An atomic register provides a consistent global ordering of operations, even during concurrency, making it stronger than the others.
Q: How can we make a regular register atomic using timestamps?
A:
Add a timestamp to each value a writer sends. Readers only accept the highest timestamp they’ve seen. This ensures newer values always replace older ones.
Simple Explanation:
It’s like labeling each note with a date. Even if messages arrive out of order, everyone knows which one is latest. This way, no one accidentally believes an older message is the newest.
Q: What is Read-Impose Write-All, and how does it ensure atomicity?
How it works:
Read: The reader contacts all nodes to get their stored values (with timestamps). Impose: It picks the value with the highest timestamp. Write-All: It then writes that same value back to all nodes to ensure consistency.
Guarantees atomicity by:
Ensuring that every read leaves a trace, making sure later reads see at least that value. Overwrites older values even if they were temporarily missed by other nodes.
Fails when?
Only works under fail-stop assumptions — processes crash and never recover silently.
Analogy:
Like a student asks everyone for the latest answer, then announces it loudly so that everyone hears the same thing and updates their notes.
Q: What is Read-Impose Write-Majority, and how does it improve over Write-All?
A:
Similar to Read-Impose Write-All, but uses majorities instead of everyone. Reader gets the value from a majority, then writes it back to a majority. Works in fail-silent systems.
Simple Explanation:
Instead of asking and telling everyone, you only ask and tell most people. This saves time and still works, because the overlapping majorities make sure no one is too far behind.
Q: What problem do multiple writers cause, and how do we solve it?
A:
If two writers write at the same time, we might not know which value is newer.
To solve this, we use:
Timestamps to order writes. Writer IDs (ranks) to break ties when timestamps match.
Simple Explanation:
It’s like two people trying to update the same Google Doc. If they both type something at once, we decide who wins based on who typed later, or who has higher priority if they typed at the same time.
Q: How does Read-Impose Write-Consult-All work for multiple writers?
How it works (for multiple writers):
A writer consults all nodes to get the latest timestamp. It increments that timestamp and writes its new value to all nodes.
Guarantees atomicity by:
Ensuring every write has a unique, increasing timestamp, avoiding overwrites of newer values. Prevents conflicts between concurrent writers.
Why it helps multiple writers:
By checking before writing, it respects the order of the most recent values, preserving consistency.
Fails when?
Also relies on fail-stop systems.
Analogy:
A writer first asks, “What’s the latest story you’ve heard?” Then adds a newer one with a fresh timestamp so it doesn’t accidentally erase a more recent event.

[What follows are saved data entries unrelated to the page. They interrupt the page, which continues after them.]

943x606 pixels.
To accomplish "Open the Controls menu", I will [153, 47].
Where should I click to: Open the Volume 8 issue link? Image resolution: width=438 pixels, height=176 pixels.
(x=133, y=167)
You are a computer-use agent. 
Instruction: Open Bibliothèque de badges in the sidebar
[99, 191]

Q: How does Read-Impose Write-Consult-Majority handle faults better?
A:
Writers ask a majority for the latest timestamp. Then write a newer value to a majority. Safer in fail-silent systems, but takes more steps.
Simple Explanation:
It’s like polling a big group to see the latest message, then sharing your update with most of them. Even if some people miss it, enough will know the correct latest value to keep things on track.

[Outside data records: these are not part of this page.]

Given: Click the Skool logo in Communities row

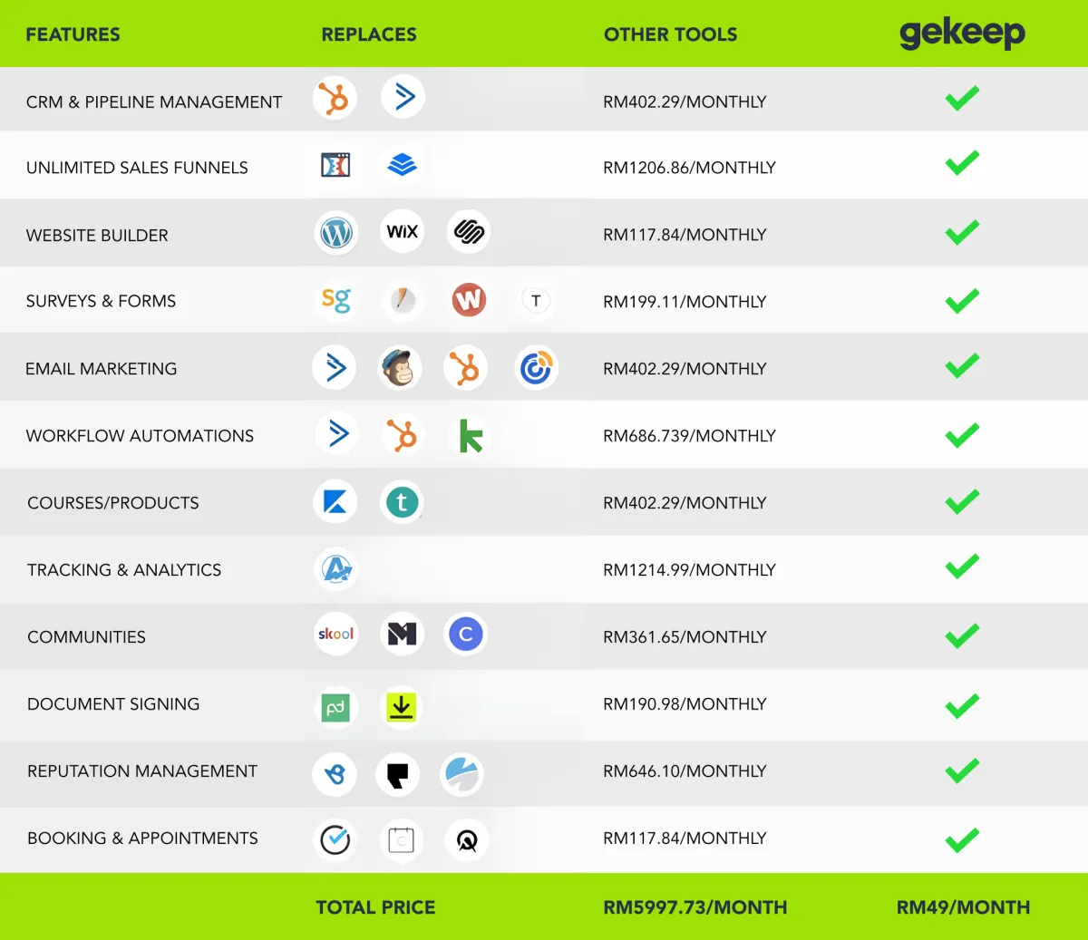Looking at the screenshot, I should (x=335, y=635).
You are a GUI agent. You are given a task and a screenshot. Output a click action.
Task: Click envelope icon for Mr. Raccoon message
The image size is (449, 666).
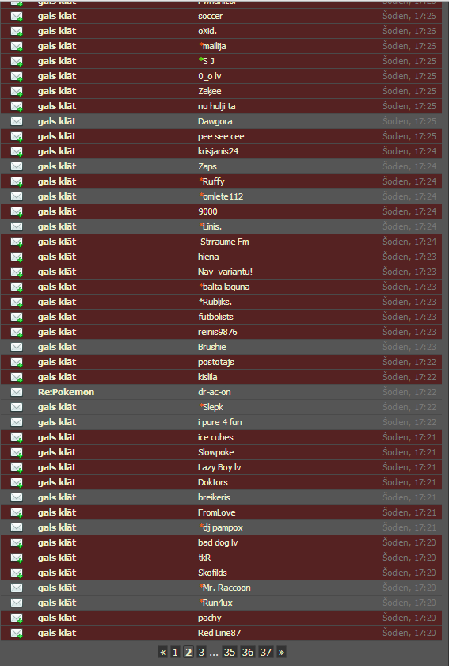17,588
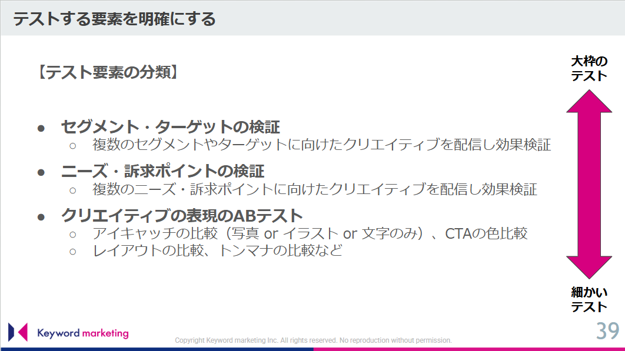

Q: Why does Majority Voting need timestamps but Read-One Write-All doesn’t?
A:
Majority Voting: Writers might update different majorities. Timestamps prevent confusion about which write came last. ROWA: Uses perfect failure detection – writer always knows who’s alive and updates all active copies. No version ambiguity.
Simple Explanation:
ROWA is like a teacher who always knows who’s listening. Majority Voting is like students passing notes – they need timestamps because different groups might get updates at different times.